= DATA SECTION =
+++

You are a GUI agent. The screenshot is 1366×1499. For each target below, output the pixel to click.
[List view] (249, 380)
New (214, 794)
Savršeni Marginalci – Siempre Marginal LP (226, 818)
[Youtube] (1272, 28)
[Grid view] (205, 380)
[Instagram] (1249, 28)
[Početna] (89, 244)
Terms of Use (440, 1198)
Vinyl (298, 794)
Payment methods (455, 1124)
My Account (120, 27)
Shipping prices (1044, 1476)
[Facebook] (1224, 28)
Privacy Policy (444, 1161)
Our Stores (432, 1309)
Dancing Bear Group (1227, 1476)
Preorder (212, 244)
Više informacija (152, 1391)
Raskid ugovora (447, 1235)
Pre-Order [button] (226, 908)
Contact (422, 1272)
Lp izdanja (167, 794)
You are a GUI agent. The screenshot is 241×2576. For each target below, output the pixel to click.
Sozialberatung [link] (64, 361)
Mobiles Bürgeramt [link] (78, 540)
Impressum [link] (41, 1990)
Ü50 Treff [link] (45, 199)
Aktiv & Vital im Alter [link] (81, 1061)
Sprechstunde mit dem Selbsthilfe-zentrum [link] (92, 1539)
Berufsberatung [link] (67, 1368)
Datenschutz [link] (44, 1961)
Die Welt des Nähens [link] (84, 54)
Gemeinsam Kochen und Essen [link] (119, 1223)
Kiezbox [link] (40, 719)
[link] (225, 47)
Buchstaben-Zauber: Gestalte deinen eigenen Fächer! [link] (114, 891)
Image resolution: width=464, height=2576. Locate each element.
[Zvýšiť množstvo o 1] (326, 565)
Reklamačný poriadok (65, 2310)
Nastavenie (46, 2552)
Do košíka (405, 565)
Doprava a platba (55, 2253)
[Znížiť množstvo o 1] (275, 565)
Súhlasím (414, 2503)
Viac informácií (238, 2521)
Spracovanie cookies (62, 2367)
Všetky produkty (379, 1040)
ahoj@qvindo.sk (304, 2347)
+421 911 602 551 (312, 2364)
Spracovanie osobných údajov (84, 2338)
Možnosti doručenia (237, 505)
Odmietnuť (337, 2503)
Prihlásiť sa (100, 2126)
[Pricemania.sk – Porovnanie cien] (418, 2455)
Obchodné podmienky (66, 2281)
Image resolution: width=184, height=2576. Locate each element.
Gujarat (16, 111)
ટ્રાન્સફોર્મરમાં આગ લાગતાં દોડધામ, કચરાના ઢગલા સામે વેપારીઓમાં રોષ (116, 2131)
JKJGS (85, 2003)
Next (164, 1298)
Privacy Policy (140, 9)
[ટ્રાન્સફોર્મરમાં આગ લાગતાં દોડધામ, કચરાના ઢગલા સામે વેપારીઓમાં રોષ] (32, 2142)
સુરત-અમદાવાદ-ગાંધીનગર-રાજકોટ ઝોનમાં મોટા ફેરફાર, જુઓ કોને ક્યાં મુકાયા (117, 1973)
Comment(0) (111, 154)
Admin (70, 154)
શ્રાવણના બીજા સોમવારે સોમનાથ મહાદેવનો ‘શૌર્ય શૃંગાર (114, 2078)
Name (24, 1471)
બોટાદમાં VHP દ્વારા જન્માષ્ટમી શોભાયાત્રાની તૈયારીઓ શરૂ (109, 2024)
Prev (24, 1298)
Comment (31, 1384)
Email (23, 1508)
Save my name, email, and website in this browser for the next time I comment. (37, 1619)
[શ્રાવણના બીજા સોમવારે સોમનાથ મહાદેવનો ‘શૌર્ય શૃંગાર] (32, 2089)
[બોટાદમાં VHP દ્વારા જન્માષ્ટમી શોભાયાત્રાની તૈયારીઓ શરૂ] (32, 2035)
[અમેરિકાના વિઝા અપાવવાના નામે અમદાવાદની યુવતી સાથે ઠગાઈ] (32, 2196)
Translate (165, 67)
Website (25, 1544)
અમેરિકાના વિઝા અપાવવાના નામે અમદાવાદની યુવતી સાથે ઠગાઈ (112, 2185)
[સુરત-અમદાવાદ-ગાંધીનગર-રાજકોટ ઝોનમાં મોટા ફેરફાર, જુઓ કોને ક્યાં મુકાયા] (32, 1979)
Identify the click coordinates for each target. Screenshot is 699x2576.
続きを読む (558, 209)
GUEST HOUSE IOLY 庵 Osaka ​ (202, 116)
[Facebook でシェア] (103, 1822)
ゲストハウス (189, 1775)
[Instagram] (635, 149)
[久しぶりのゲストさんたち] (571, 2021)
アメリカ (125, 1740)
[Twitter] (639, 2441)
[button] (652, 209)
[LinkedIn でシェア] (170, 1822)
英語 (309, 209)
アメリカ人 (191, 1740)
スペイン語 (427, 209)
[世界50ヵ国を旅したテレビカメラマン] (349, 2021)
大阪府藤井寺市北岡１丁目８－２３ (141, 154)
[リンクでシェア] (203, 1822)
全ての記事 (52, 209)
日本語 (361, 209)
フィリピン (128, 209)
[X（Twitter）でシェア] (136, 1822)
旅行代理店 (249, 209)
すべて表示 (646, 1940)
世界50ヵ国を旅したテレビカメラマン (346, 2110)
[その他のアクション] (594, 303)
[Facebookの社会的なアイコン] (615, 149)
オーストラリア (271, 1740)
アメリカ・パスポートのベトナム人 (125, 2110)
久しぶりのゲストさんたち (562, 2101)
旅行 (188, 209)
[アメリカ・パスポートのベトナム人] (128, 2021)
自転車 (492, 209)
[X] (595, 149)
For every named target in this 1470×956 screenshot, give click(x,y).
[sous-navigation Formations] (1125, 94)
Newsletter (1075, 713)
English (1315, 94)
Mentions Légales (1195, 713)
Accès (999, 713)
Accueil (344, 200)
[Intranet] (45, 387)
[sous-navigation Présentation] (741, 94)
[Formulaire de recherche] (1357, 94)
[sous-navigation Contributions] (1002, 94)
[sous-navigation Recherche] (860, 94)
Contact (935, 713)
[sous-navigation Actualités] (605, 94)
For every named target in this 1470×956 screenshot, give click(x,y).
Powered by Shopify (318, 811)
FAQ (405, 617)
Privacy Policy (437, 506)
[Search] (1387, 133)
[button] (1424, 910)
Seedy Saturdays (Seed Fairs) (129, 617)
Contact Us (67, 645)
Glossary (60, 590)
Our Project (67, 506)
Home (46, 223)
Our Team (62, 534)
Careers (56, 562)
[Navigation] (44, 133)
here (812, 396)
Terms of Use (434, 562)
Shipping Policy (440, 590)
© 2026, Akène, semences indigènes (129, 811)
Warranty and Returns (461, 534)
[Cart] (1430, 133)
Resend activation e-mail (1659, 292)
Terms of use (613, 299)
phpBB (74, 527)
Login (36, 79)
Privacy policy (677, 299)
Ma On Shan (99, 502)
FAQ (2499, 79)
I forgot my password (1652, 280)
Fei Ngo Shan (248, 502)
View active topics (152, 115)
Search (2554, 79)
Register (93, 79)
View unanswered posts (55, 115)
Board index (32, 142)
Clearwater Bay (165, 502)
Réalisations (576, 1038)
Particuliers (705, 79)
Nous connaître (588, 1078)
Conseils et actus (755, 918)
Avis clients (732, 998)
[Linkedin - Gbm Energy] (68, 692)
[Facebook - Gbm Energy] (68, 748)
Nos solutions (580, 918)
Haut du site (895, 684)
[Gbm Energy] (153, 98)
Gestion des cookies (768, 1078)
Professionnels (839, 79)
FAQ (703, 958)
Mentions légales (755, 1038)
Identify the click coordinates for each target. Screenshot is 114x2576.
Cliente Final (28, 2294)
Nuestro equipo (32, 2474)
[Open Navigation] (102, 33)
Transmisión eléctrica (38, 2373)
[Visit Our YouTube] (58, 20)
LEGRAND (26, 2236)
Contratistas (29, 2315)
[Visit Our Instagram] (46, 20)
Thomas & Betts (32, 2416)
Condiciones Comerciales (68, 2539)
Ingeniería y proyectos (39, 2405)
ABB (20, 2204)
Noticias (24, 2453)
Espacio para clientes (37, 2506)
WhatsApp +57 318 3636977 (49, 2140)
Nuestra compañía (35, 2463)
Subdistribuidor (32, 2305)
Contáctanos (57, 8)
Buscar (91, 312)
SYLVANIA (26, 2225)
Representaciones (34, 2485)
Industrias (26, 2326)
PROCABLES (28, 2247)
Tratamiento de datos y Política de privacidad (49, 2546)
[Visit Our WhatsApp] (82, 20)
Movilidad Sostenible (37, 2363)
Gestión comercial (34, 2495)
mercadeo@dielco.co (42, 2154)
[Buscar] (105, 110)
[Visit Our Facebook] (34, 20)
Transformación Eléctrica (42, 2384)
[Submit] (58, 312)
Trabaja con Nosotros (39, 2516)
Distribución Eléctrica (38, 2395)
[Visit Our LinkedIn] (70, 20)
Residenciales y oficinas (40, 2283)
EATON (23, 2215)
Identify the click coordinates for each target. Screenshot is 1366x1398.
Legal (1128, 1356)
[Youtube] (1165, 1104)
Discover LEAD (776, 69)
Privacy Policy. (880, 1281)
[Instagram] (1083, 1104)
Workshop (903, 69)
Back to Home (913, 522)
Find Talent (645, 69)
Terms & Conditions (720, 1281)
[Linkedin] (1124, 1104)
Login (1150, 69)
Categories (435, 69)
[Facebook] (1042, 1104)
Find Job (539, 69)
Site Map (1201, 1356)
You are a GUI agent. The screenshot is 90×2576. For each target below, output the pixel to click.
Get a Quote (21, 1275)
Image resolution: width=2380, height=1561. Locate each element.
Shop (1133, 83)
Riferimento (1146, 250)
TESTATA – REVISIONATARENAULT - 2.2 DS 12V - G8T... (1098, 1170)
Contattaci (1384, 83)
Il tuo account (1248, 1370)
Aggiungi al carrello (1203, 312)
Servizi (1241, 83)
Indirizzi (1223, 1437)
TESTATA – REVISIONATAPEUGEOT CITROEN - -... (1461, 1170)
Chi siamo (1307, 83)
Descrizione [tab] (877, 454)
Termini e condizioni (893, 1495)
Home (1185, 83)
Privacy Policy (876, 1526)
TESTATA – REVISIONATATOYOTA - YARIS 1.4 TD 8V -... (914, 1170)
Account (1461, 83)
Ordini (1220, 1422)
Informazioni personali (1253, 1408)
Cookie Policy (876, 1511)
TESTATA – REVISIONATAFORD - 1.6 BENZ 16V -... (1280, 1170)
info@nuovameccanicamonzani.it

+++

= YOUR GOAL =
Look above for the line holding "Spracovanie cookies (62, 2367)" and the line holding "Privacy Policy (140, 9)", then output exactly those two lines and every line between them, nothing more.

= RESPONSE =
Spracovanie cookies (62, 2367)
Všetky produkty (379, 1040)
ahoj@qvindo.sk (304, 2347)
+421 911 602 551 (312, 2364)
Spracovanie osobných údajov (84, 2338)
Možnosti doručenia (237, 505)
Odmietnuť (337, 2503)
Prihlásiť sa (100, 2126)
[Pricemania.sk – Porovnanie cien] (418, 2455)
Obchodné podmienky (66, 2281)
Image resolution: width=184, height=2576. Locate each element.
Gujarat (16, 111)
ટ્રાન્સફોર્મરમાં આગ લાગતાં દોડધામ, કચરાના ઢગલા સામે વેપારીઓમાં રોષ (116, 2131)
JKJGS (85, 2003)
Next (164, 1298)
Privacy Policy (140, 9)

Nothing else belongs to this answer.